「マイコンなんてこわくない」の第3回をお届けする(このような企画に至った経緯はこちら。別ウインドウが立ち上がります)。初日2日目に続き,セミナー「マイコン入門」もいよいよ3日目の最終日。急に授業内容が難しくなる中,筆者は何とか理解しようとするものの・・・・。

 8月3日,いよいよ最終日。今日も朝から暑い。しかも,2日目の後半から一気に理解が怪しくなってきたせいか,何となく足取りが重い。

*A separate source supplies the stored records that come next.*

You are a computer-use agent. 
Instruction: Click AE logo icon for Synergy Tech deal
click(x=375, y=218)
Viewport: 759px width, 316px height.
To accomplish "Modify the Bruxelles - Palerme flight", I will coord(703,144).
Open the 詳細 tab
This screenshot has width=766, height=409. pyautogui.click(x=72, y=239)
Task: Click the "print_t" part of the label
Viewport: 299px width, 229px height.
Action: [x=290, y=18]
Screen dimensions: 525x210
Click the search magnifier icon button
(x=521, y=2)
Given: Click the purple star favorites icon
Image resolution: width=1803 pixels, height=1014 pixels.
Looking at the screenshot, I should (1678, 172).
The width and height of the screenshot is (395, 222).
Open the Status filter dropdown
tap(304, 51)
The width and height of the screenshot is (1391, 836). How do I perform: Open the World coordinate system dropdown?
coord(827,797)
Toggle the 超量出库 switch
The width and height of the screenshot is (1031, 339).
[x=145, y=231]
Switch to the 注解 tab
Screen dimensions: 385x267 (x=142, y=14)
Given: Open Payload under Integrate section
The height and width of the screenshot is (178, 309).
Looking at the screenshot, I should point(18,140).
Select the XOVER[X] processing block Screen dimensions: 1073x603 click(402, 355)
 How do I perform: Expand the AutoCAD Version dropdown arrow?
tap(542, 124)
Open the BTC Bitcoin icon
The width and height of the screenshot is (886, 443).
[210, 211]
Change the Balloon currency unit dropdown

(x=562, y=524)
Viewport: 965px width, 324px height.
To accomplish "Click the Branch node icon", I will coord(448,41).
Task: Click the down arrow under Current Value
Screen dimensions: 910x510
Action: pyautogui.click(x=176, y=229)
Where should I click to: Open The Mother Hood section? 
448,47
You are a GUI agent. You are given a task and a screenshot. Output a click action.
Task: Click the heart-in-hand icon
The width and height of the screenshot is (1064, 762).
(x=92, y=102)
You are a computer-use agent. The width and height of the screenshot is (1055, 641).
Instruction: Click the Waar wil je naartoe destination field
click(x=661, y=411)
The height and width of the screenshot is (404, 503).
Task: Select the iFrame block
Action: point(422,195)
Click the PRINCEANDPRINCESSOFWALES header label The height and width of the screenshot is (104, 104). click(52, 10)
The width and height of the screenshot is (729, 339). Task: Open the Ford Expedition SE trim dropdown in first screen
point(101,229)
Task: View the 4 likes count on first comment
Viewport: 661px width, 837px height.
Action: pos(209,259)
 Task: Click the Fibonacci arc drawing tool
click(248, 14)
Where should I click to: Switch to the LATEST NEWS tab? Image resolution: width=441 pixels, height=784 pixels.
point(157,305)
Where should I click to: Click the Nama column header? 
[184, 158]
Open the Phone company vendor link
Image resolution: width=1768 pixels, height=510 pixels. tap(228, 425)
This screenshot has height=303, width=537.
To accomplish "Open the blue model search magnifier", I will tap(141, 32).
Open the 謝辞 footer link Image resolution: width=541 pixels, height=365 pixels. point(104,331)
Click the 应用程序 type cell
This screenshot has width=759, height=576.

 講義は予定時刻にスタート。もちろん,欠席者はなく生徒は合計で14人。そんな中,講師の湯浅一志氏が「ここは重要ですよ」と前置きした上で説明が始まったのが,「サブ・ルーチン」に関するもの。ルーチンとは,プログラム(処理)そのものを示す。「メイン・ルーチン」とサブ・ルーチンと分けることで,プログラムの大きな手順はメイン・ルーチンに記述しておき,細かい作業に関してはサブ・ルーチンに記述して,その都度呼び出して利用する,ということができる。

図1●サブ・ルーチンを利用するとプログラムが簡素になる。
図1●サブ・ルーチンを利用するとプログラムが簡素になる。 (画像のクリックで拡大)

 サブ・ルーチンの有効な使い方が,同じ計算を何回も繰り返すような処理をする場合。例えば,1回目の計算を行った後で,その計算結果をデータとしてセットして2回目の計算,続いて3回目といったように,繰り返し計算をする場合を考える(図1)。このような場合,そのままメイン・ルーチンだけにプログラムを記述していくと,だらだらと長くなってしまう。その点,計算する部分だけをサブ・ルーチンとして用意しておき,必要なときに呼び出すようにすれば,プログラムが非常に簡素なものとなる。

 このサブ・ルーチンを使うためには「CALL」と「RET」の二つのニモニックが必要となる。CALL命令によってサブ・ルーチンを呼び出して実行。そして呼び出されたサブ・ルーチンの最後の行には必ずRETと記入しておくことで,元のメイン・ルーチンに戻っていくことになる。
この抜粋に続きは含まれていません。